[Pixel coordinate grounding data]
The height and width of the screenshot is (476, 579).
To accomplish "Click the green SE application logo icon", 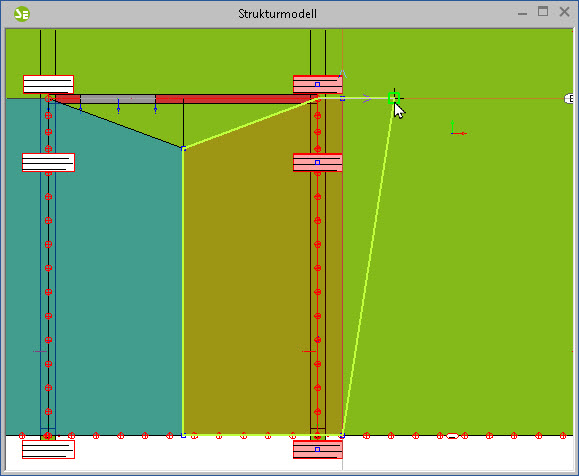I will [22, 14].
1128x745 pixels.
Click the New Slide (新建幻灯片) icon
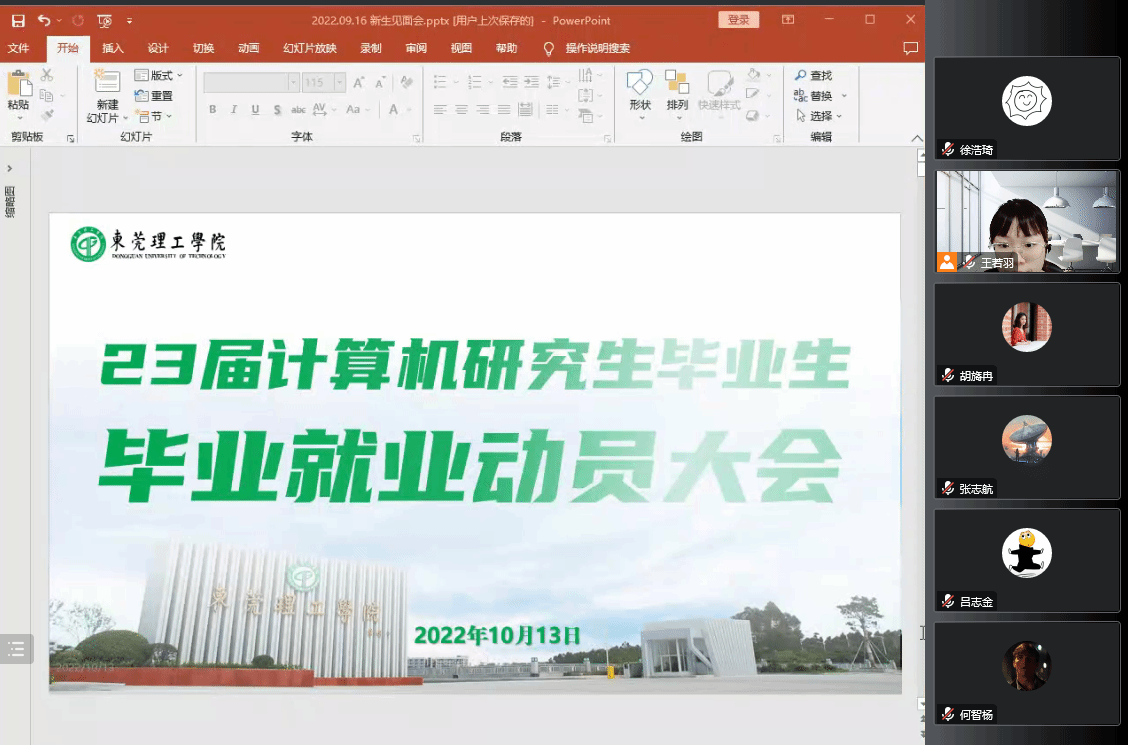(106, 84)
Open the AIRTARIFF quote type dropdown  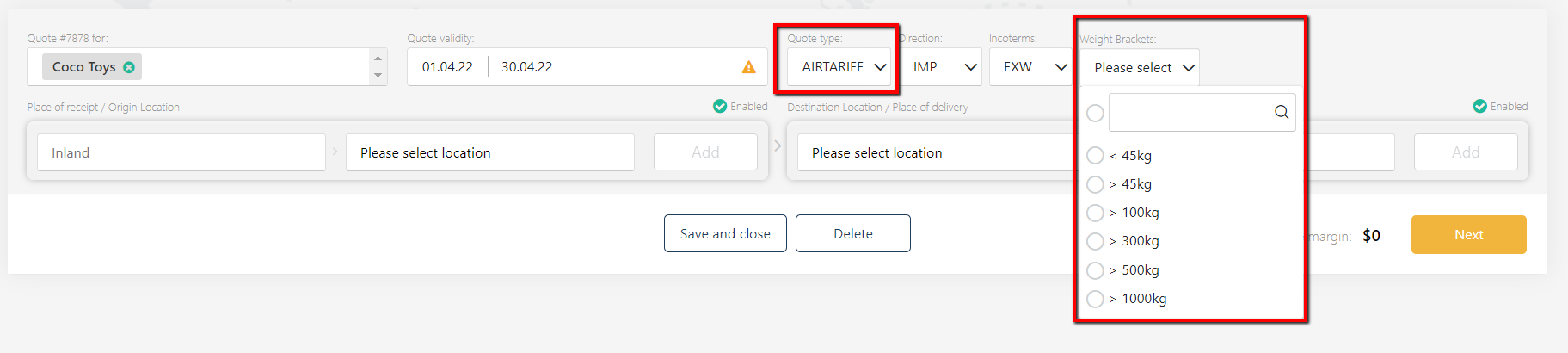pyautogui.click(x=839, y=66)
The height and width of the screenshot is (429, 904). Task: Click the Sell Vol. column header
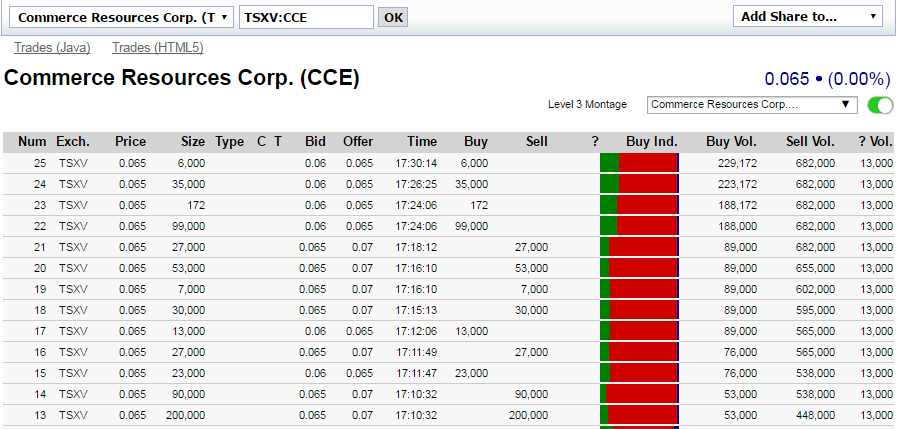[x=810, y=142]
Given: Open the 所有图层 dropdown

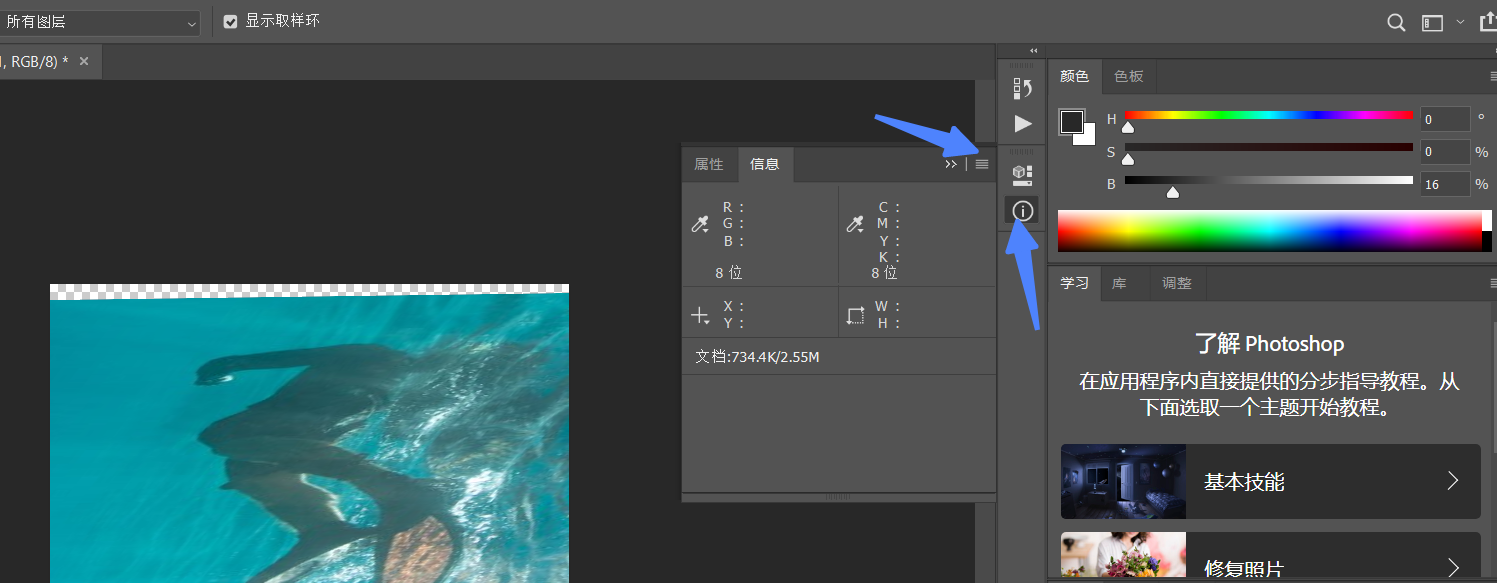Looking at the screenshot, I should click(100, 21).
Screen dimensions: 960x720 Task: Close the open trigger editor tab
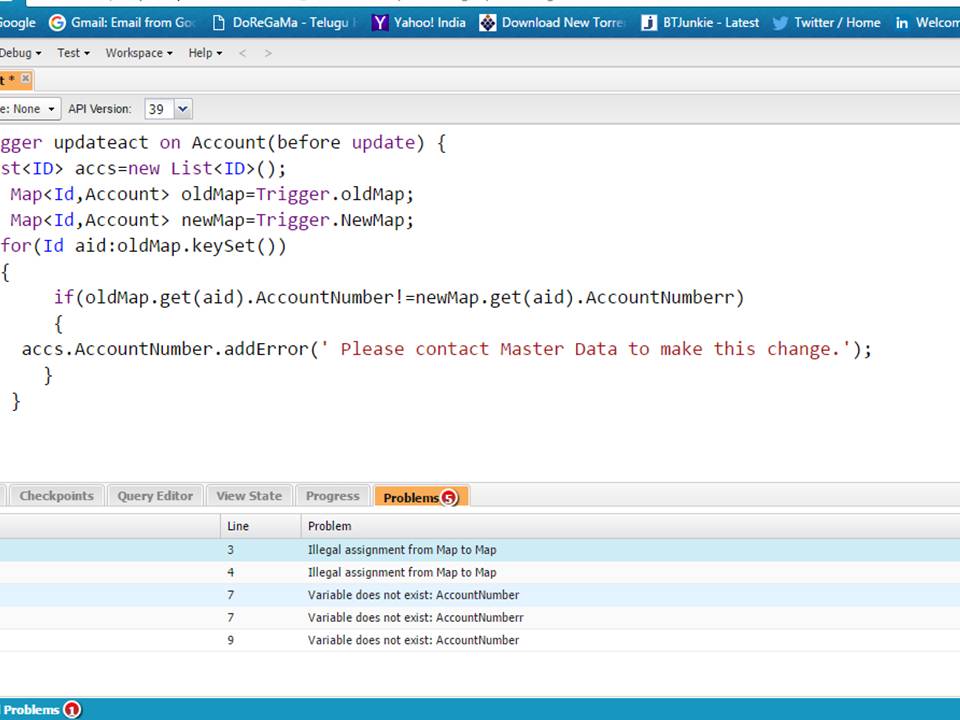click(25, 79)
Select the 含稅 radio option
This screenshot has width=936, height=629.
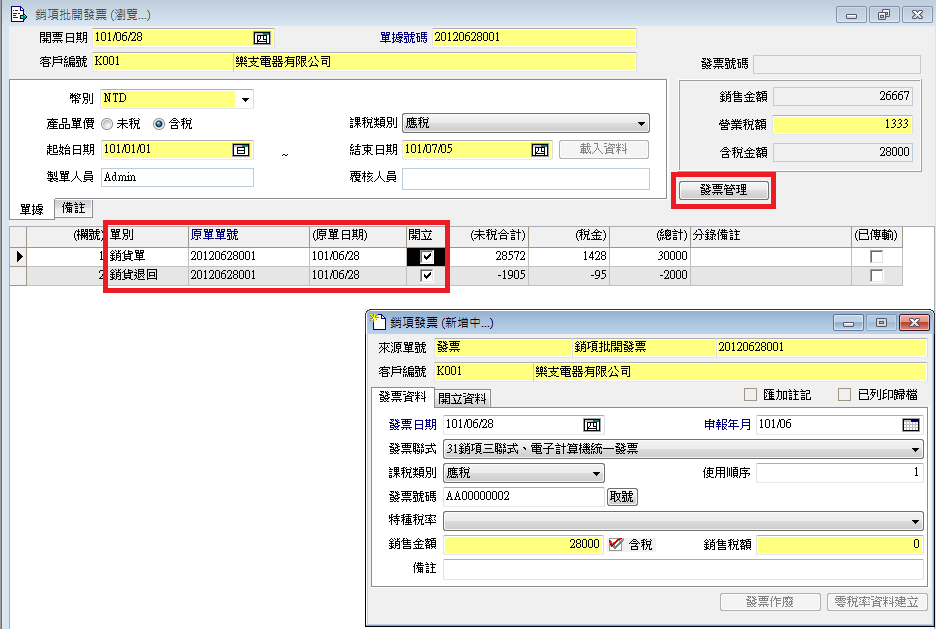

TASK TO COMPLETE — Give back exactly the lines from the one with "The height and width of the screenshot is (429, 904)." through the end of the records above, inclusive, and omit any pictures.

RESULT BELOW —
The height and width of the screenshot is (429, 904). Task: Click the Sell Vol. column header
[x=810, y=142]
Given: Open the 所有图层 dropdown

Looking at the screenshot, I should click(100, 21).
Screen dimensions: 960x720 Task: Close the open trigger editor tab
click(25, 79)
Select the 含稅 radio option
This screenshot has width=936, height=629.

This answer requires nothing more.